***** DATA FOR REVIEW
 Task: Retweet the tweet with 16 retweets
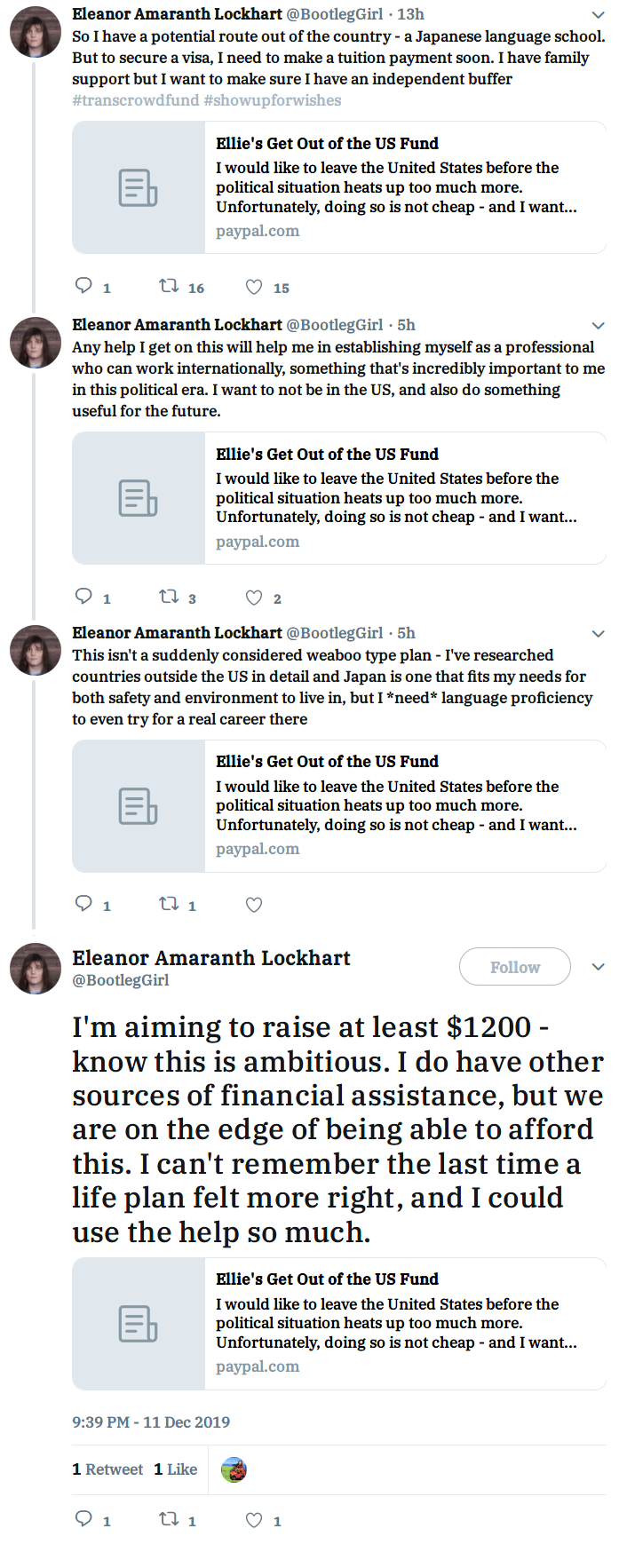169,286
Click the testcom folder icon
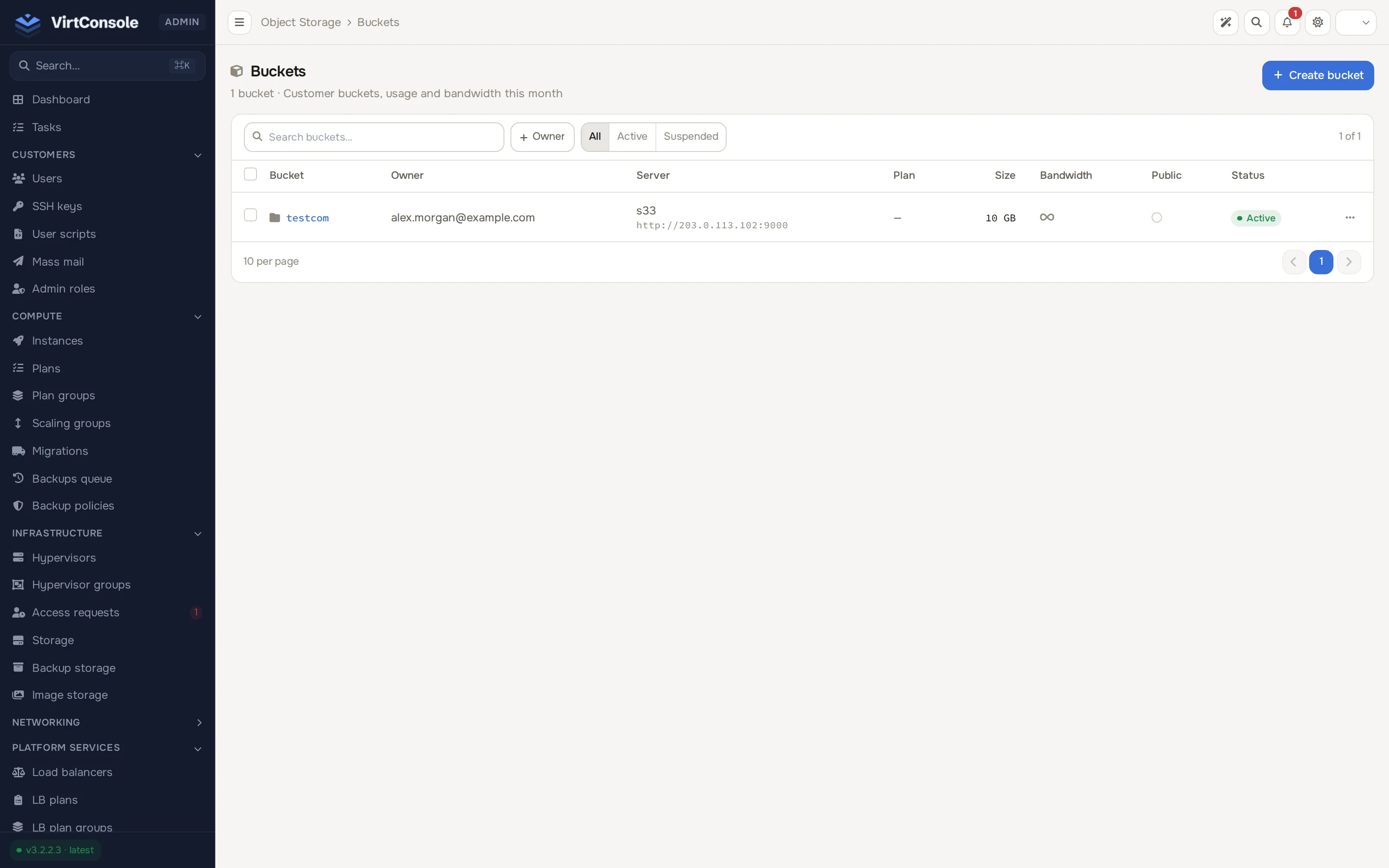1389x868 pixels. point(274,217)
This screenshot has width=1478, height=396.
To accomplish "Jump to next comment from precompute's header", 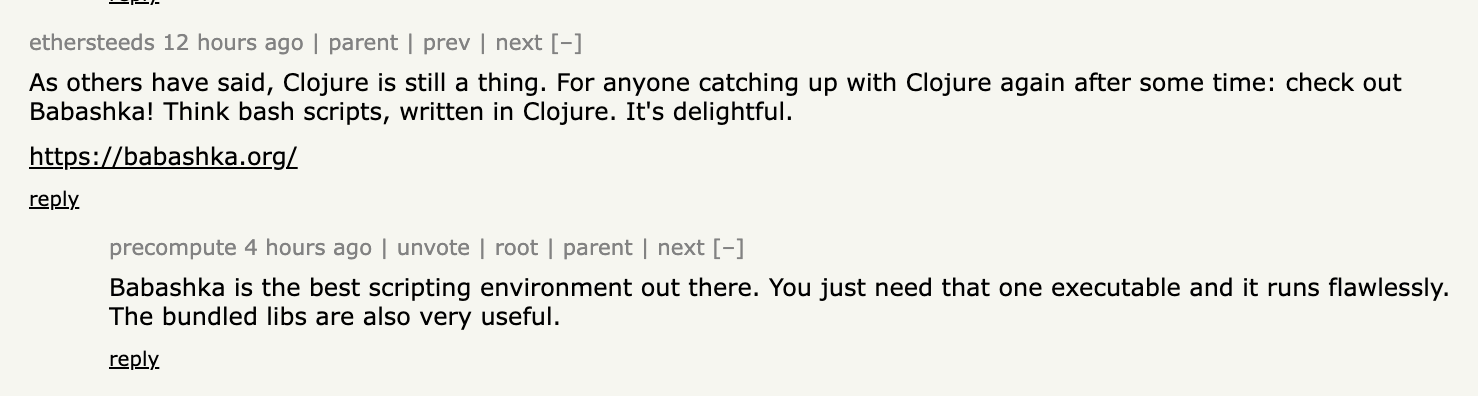I will pos(681,248).
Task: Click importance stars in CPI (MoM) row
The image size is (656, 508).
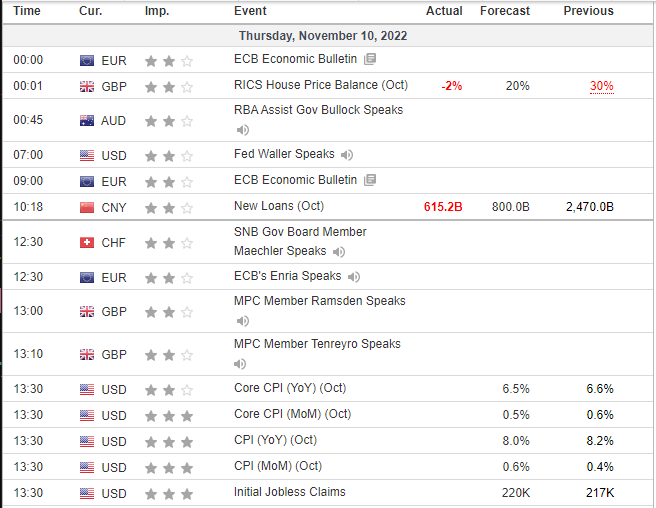Action: (169, 466)
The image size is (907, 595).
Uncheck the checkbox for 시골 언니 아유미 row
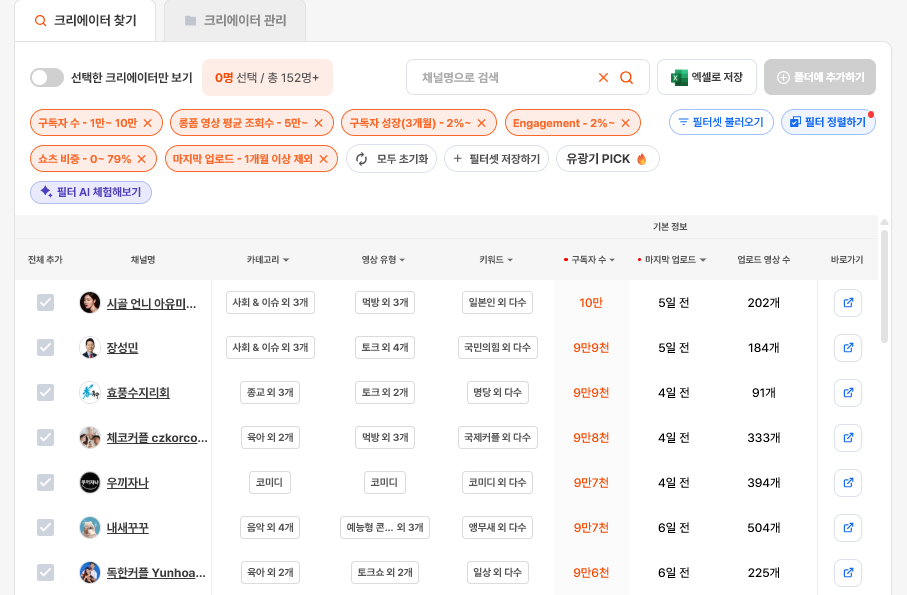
**********
What is wanted is an exact copy of the lines from the line with "The image size is (907, 595)." through the end of the records, both ends included, pictures excluded.

EXERCISE SOLUTION |
The image size is (907, 595).
Uncheck the checkbox for 시골 언니 아유미 row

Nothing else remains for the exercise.